■ Task requirements: In the copy, include no images. Reproduce the entries exactly.

■ Records to use:
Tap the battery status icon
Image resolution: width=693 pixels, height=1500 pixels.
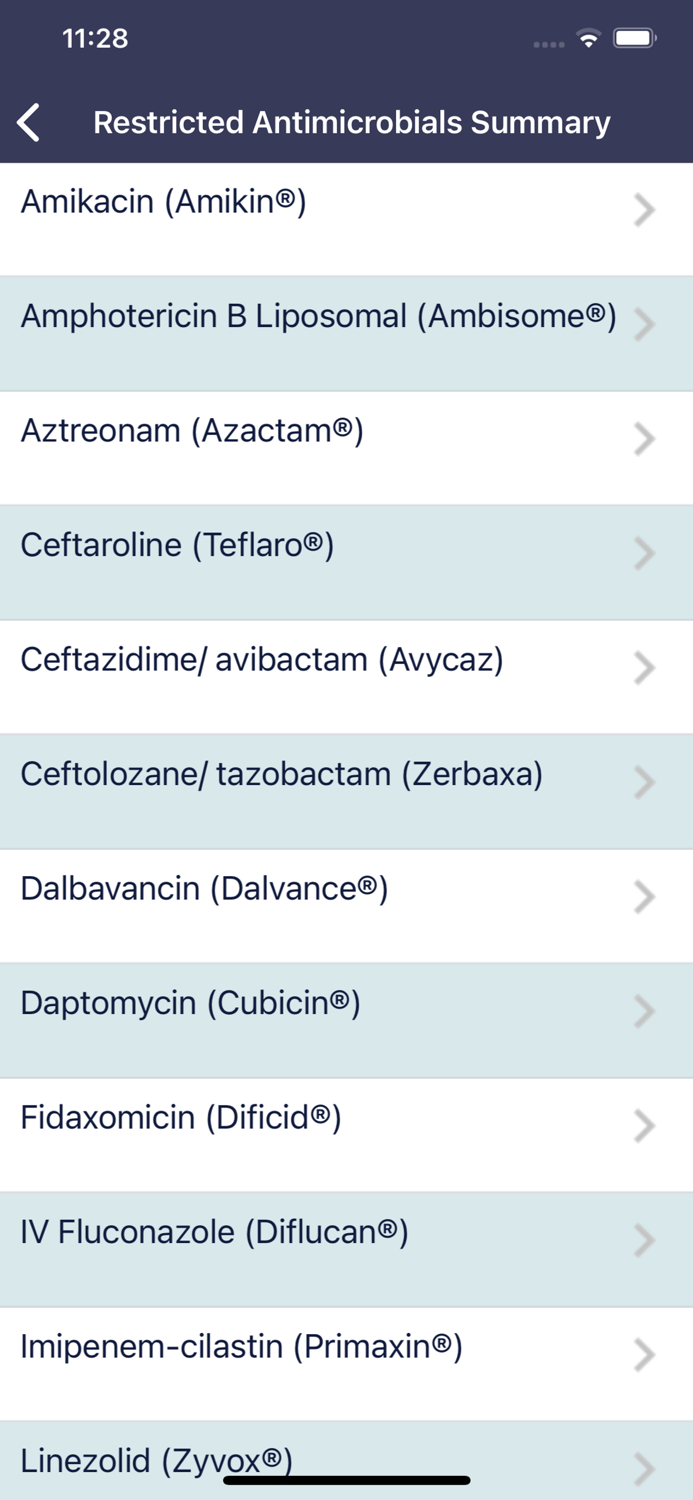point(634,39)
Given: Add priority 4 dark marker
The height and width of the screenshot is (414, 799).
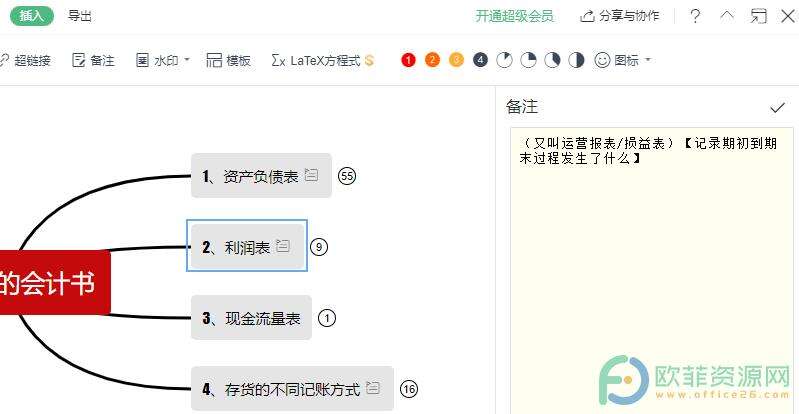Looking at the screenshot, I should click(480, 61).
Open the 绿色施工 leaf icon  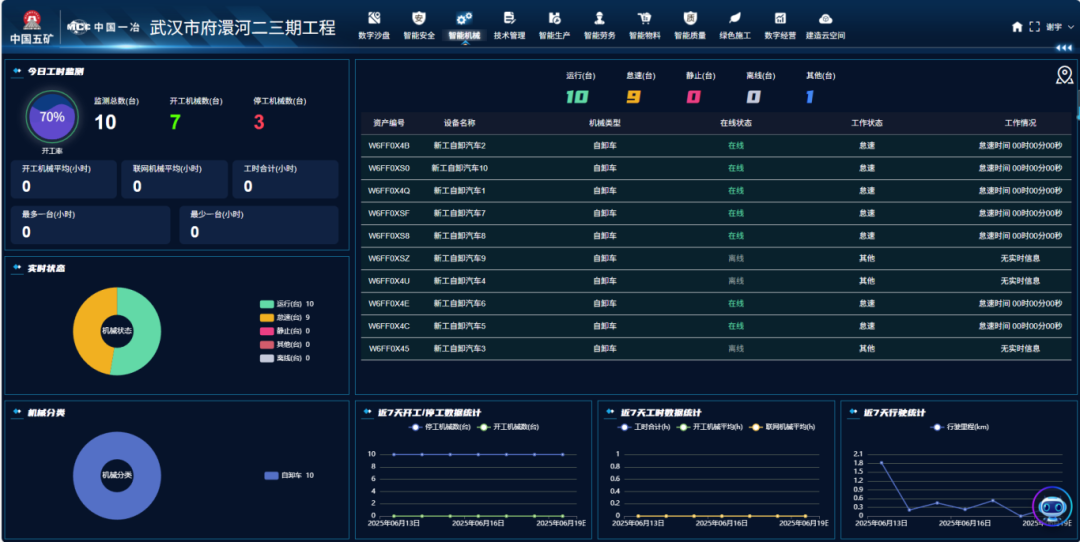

■ Response box:
Tap the battery status icon
Image resolution: width=693 pixels, height=1500 pixels.
point(634,39)
Given: Add priority 4 dark marker
The height and width of the screenshot is (414, 799).
Looking at the screenshot, I should click(480, 61).
Open the 绿色施工 leaf icon  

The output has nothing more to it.